Saved data entries:

....

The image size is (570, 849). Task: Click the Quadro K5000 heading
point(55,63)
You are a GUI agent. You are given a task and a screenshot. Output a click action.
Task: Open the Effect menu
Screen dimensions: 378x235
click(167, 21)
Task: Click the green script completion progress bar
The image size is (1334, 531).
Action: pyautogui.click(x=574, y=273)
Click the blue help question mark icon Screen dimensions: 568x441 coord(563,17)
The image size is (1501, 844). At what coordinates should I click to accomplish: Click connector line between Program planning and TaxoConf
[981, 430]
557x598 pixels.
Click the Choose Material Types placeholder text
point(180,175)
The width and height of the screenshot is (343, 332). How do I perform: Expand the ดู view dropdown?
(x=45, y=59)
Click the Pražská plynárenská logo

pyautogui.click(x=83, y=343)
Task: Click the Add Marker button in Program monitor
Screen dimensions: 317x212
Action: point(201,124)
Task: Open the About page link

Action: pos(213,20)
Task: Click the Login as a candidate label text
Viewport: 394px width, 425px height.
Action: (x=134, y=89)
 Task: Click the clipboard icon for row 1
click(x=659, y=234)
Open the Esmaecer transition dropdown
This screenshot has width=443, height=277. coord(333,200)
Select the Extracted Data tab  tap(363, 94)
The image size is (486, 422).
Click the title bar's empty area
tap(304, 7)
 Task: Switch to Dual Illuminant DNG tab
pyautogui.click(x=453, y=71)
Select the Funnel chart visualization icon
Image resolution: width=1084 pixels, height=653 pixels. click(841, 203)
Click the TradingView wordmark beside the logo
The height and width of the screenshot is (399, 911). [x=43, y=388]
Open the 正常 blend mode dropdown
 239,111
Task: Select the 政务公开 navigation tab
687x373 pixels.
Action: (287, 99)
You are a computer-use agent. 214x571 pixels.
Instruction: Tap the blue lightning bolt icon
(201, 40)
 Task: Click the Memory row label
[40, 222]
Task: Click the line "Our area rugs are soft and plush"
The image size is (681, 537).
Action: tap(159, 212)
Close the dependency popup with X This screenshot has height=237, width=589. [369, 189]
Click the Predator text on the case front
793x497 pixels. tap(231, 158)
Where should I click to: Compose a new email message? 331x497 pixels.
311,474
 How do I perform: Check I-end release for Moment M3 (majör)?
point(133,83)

....

TO DO:
Each line in the records above that contains the word "agent" must be copied.

RESPONSE:
You are a GUI agent. You are given a task and a screenshot. Output a click action.
You are a computer-use agent. 214x571 pixels.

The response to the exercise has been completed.